## WORK TASK
Filter the entries beneath this task, copying only the lines that hold the word "bell".

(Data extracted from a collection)
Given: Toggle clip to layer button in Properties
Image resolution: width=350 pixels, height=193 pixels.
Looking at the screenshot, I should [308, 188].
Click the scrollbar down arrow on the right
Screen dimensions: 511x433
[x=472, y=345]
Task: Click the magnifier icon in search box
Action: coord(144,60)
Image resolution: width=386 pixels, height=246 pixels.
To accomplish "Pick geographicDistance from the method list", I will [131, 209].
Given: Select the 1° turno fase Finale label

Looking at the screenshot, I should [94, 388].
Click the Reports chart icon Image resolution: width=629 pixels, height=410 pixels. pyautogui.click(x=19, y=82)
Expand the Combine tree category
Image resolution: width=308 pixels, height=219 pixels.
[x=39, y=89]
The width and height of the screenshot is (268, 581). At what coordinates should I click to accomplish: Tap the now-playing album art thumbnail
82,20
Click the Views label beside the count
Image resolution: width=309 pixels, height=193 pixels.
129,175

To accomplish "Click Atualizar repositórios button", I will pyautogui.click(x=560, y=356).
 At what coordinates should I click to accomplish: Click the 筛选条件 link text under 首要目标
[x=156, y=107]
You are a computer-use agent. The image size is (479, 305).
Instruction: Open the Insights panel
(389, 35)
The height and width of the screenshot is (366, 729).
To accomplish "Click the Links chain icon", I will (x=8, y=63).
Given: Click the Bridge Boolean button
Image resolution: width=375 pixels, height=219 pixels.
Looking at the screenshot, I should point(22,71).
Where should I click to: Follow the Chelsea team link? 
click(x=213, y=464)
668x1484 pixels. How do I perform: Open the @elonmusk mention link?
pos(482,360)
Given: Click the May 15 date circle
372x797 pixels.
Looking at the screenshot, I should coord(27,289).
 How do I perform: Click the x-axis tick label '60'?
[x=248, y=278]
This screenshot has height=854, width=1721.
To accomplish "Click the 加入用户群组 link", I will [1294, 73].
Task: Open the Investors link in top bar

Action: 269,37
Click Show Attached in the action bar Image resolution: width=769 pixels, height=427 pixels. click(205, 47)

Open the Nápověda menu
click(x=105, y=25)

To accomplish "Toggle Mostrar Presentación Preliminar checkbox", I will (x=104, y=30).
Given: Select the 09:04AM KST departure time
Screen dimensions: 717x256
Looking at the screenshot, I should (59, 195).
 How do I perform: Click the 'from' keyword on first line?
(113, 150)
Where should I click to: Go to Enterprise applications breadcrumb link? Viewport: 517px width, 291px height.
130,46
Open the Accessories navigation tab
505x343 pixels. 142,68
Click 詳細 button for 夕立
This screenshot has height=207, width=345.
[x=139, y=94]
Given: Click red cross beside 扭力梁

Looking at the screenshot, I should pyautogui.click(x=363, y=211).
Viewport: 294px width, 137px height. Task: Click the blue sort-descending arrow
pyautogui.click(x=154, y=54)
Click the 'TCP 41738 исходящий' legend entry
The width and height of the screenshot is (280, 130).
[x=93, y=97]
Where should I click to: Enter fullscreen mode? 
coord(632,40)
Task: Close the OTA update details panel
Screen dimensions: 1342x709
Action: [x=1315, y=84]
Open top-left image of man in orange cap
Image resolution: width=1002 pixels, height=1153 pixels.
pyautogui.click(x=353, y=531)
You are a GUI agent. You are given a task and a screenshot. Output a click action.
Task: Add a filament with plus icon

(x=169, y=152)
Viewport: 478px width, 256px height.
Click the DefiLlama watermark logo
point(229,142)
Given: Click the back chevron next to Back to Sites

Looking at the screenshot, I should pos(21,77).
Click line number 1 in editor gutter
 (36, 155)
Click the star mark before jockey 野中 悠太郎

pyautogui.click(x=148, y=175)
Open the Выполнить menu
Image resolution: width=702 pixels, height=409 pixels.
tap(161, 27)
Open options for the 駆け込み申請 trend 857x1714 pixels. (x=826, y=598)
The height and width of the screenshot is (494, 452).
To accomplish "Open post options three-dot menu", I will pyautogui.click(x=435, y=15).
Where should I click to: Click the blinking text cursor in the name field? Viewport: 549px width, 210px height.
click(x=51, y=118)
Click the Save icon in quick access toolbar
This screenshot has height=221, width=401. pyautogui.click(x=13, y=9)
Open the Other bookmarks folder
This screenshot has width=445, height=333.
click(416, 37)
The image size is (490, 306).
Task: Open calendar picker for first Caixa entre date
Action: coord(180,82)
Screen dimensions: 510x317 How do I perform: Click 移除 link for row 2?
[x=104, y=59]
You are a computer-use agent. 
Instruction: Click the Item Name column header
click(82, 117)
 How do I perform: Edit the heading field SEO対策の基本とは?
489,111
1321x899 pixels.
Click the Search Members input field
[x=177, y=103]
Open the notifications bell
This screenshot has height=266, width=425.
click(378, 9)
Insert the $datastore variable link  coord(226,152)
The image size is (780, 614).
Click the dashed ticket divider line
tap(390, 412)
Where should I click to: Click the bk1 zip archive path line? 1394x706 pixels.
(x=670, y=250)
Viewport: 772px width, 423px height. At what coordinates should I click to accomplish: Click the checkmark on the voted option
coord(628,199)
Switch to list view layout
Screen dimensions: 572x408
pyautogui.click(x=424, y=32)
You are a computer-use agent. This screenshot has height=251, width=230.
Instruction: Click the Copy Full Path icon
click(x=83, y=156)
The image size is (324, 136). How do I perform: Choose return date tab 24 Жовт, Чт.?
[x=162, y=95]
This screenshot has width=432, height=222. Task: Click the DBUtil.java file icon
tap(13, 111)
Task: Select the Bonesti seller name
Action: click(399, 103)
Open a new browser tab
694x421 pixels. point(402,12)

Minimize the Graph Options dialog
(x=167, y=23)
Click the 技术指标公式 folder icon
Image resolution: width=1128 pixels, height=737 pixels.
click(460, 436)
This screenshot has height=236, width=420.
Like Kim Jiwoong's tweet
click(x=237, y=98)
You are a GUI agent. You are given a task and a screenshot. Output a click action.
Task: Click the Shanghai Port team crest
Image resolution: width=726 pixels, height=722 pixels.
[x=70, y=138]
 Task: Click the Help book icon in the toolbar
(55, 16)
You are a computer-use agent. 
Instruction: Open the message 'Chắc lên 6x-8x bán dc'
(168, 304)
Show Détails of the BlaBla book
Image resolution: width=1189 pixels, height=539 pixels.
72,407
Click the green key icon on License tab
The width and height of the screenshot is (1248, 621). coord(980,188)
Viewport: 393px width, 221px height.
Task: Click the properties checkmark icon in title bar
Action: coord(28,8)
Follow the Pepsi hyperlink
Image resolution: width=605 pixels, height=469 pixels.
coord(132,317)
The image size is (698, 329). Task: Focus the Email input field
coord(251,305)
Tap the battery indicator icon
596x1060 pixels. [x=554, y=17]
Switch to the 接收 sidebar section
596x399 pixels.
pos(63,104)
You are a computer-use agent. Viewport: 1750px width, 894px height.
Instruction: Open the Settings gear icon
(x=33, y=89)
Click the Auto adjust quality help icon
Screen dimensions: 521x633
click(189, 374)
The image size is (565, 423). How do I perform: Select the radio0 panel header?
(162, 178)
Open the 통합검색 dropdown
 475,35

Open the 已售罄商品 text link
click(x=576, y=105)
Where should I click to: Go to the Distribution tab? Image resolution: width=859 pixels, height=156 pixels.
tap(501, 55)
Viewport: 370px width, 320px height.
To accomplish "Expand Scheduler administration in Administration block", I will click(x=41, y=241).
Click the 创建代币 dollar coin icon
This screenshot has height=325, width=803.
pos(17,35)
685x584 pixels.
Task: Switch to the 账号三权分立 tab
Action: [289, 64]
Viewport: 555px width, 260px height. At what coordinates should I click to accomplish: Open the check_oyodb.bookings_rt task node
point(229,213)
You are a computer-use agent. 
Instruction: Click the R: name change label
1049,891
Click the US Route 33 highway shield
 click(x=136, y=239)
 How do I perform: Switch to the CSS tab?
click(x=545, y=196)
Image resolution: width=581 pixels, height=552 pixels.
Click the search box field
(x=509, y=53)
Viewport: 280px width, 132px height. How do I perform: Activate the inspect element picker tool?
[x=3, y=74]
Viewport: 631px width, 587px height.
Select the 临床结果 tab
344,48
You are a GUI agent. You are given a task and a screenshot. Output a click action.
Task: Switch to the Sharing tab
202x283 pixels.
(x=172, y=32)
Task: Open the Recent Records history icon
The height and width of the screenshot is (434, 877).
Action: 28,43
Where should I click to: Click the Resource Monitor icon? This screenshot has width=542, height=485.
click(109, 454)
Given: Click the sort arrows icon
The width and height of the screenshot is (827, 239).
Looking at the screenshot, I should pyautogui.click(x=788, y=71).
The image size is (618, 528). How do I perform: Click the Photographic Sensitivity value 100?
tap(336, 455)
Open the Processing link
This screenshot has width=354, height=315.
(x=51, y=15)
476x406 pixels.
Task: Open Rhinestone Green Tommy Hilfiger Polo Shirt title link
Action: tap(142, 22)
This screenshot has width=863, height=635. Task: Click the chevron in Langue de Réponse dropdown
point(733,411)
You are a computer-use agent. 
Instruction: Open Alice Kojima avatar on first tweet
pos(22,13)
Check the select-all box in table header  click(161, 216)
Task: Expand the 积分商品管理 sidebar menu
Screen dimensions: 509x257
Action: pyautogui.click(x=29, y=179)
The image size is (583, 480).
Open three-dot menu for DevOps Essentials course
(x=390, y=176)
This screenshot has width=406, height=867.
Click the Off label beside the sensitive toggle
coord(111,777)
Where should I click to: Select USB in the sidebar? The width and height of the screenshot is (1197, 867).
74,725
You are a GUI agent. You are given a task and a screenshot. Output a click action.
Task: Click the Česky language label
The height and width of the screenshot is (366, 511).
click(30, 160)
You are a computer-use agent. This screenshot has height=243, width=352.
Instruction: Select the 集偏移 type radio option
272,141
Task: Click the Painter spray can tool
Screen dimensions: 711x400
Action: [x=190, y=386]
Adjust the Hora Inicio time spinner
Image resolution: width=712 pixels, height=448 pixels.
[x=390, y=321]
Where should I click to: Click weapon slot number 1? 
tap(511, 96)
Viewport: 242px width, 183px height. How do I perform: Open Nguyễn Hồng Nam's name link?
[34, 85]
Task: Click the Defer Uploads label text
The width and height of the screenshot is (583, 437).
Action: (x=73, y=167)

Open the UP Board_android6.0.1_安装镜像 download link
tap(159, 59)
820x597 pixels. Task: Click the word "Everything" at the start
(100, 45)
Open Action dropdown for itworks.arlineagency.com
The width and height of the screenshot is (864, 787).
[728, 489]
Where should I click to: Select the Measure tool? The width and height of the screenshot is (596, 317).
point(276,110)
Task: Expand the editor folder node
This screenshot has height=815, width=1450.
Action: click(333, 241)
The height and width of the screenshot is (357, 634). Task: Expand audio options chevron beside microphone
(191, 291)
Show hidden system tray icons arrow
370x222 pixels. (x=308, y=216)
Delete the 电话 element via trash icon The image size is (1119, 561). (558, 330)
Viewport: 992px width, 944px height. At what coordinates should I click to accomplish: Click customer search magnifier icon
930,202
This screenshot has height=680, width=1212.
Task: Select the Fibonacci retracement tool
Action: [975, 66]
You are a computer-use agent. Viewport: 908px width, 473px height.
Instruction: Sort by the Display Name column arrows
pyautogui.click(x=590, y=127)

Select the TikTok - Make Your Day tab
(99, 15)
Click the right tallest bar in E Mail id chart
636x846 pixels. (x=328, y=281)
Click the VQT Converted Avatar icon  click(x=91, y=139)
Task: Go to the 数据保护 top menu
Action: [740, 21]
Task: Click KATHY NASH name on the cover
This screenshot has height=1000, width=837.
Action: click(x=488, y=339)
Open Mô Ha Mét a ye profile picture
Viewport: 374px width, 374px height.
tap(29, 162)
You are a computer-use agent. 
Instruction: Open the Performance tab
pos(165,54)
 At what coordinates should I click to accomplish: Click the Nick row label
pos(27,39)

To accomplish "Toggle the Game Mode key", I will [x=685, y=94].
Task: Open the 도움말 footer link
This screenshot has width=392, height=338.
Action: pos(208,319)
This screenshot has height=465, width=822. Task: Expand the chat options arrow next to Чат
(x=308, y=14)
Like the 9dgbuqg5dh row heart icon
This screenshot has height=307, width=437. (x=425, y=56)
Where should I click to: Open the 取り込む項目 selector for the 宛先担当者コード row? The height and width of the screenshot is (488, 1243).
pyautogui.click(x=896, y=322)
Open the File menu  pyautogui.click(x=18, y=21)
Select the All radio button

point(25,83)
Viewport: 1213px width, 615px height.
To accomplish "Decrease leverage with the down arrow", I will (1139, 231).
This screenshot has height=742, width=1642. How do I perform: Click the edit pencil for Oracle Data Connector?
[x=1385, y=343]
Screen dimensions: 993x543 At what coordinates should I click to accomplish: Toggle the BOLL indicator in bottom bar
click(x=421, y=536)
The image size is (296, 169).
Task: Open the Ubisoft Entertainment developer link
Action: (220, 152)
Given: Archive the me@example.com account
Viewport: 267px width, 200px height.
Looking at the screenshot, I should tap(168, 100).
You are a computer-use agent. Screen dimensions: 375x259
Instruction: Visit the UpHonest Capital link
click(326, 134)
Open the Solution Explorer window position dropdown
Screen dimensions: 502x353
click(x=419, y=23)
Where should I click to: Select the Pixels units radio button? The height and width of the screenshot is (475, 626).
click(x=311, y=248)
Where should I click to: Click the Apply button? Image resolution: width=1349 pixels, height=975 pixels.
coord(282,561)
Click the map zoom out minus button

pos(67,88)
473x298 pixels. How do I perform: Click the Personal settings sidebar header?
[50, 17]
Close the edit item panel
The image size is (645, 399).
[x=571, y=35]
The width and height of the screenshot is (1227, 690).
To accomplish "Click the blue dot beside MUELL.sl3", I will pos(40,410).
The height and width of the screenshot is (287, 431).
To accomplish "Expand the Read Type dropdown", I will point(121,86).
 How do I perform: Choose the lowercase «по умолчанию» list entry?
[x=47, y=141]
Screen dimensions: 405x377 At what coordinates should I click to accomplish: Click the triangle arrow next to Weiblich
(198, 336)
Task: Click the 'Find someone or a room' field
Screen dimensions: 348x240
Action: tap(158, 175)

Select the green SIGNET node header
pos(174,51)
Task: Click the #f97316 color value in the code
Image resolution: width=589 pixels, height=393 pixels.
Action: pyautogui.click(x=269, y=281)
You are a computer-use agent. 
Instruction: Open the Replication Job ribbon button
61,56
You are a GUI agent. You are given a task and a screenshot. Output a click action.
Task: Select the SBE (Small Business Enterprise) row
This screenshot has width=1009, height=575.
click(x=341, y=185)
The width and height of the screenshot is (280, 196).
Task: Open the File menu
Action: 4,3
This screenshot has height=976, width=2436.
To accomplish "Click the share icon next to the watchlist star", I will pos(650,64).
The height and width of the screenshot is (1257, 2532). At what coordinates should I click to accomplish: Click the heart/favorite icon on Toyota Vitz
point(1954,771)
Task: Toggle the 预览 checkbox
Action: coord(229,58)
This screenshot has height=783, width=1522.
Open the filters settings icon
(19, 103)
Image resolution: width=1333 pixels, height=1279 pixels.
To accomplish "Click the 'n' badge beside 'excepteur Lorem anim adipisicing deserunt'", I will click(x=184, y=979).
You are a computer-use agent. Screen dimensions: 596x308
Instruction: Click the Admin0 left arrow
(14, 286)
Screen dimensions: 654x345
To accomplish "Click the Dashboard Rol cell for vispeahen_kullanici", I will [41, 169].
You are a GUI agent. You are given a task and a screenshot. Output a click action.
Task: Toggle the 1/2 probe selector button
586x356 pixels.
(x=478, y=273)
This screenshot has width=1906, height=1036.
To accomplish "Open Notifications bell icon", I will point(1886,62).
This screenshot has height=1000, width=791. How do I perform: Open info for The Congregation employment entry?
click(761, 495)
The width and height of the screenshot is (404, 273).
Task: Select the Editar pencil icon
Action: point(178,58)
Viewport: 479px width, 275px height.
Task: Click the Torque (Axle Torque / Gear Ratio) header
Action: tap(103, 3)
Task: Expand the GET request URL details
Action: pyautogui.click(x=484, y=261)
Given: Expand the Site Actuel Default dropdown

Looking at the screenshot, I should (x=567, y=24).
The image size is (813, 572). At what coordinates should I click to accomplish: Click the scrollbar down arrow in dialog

## WRITTEN RESPONSE
Open the notifications bell
To accomplish "Open Notifications bell icon", I will point(1886,62).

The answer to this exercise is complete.